The National Weather Service says California's Death Valley National Park tentatively recorded a high temperature of 129 degrees on Sunday, which would tie the all-time June record high for the United States. It could take months to verify whether the record set in 1902 at Volcano, a former town near the Salton Sea in southeastern California, was matched.

The reading, however, is short of the all-time, world record 134 degrees set in Death Valley on July 10, 1913.

Triple-digit heat struck again elsewhere in Southern California, while metropolitan Phoenix saw just a slight drop in temperatures after experiencing record-breaking heat Saturday. The 119-degree high in Phoenix on Saturday marked the fourth-hottest day in metro Phoenix since authorities started keeping temperature records more than 110 years ago. The high temperature for the metro area hit 115 on Sunday.
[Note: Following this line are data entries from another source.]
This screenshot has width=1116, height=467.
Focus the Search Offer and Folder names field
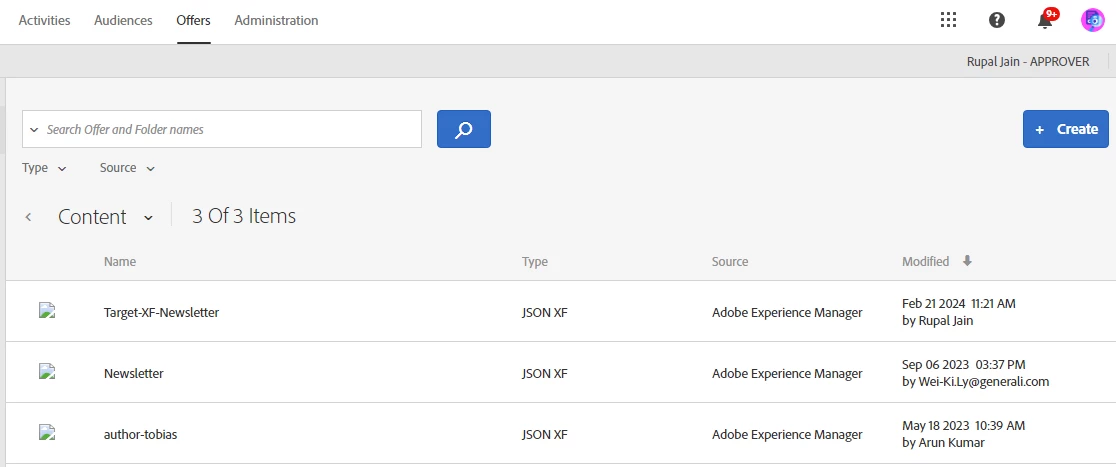point(230,129)
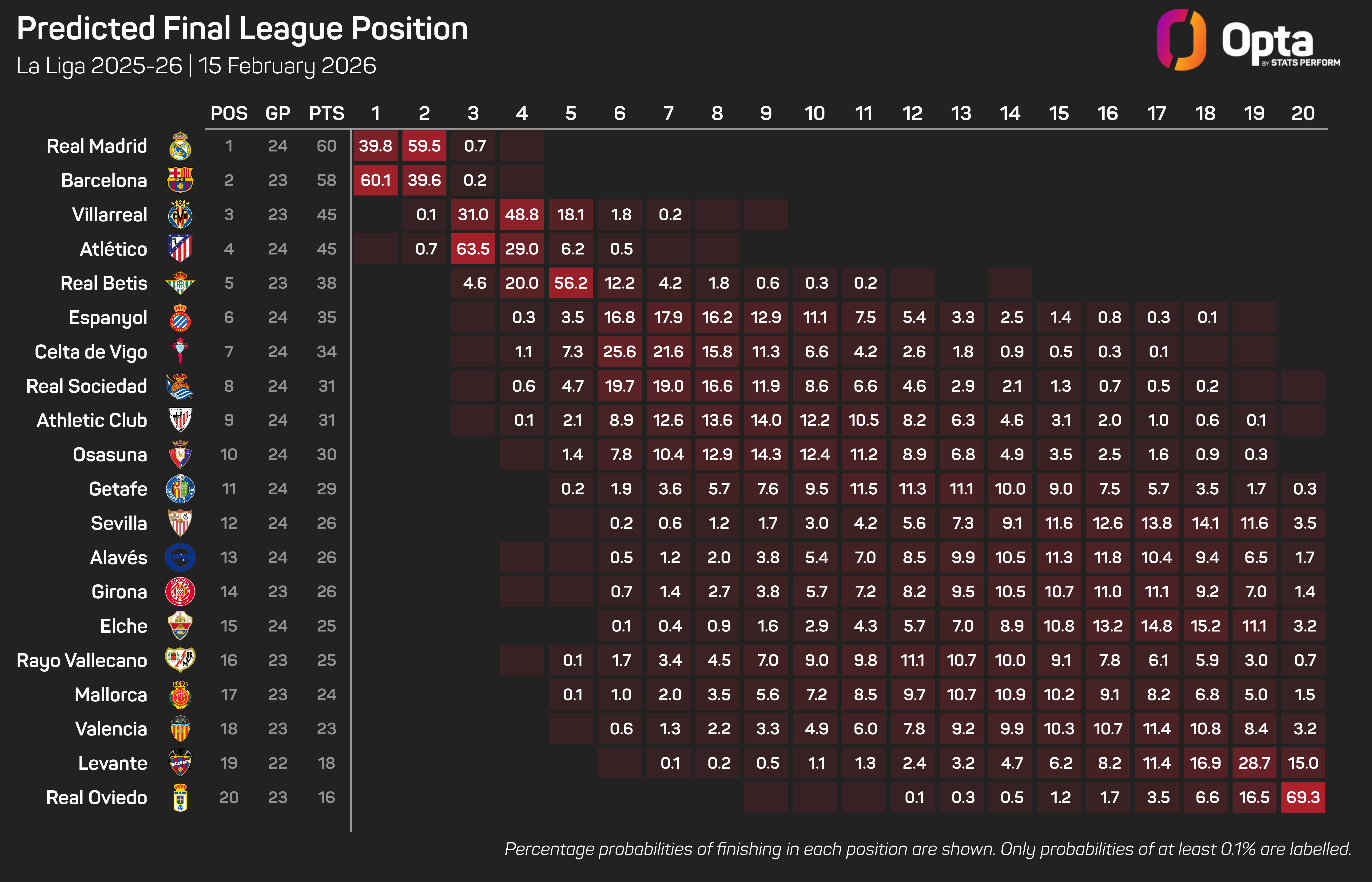Click the Opta logo icon
The height and width of the screenshot is (882, 1372).
pyautogui.click(x=1181, y=39)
Las Vegas temperatures have been at 115 and above in recent days — including a record-tying 117 on Sunday — helping make June the hottest ever in Sin City.

National Weather Service meteorologist Chris Stachelski says Las Vegas will continue to bake in near-record temperatures at least through Thursday.

June was the third-hottest in Salt Lake City history, highlighted by the record high for the month of 105, set on Friday and Saturday.

The forecast for the first week of July calls for temperatures of 100 degrees or higher Tuesday through Thursday.

That would mark a streak of eight straight days of triple-digit heat, said National Weather Service meteorologist Nanette Hosenfeld. The record is 10 consecutive days, set in 2003.

Tragedy struck north of Phoenix as hot gusty winds fueled an out of control wildfire that overtook and killed 19 firefighters near the town of Yarnell.

Forestry spokesman Art Morrison said the firefighters were forced to deploy their fire shelters, tent-like structures meant to shield firefighters from flames and heat.

Six half-marathon runners in Southern California were hospitalized Sunday for heat-related illnesses. A day earlier, paramedics responding to a Nevada home without air conditioning found an elderly man dead.

Southern California will continue to broil under a massive heat wave, though forecasters say more record-setting temperatures are unlikely.

High-temperature records were shattered across the region over the weekend. The high of 115 at Lancaster's Fox Field on Sunday represented not just a record for a June 30 but an all-time high — surpassing the 114 degrees recorded 53 years ago.

In San Diego County, Campo set a record with a 107-degree mark.

In Oregon, circling buzzards led neighbors to discover sheep with full-grown wool that had dropped dead of the heat in a field in rural Marion County near Turner.

The sheriff's office said Monday that 30 to 40 had died in the 80-acre field covered with green standing grass

Sheriff's spokesman Don Thomson told Statesman Journal deputies responded Sunday and gave remaining sheep water and food. More than 200 survived.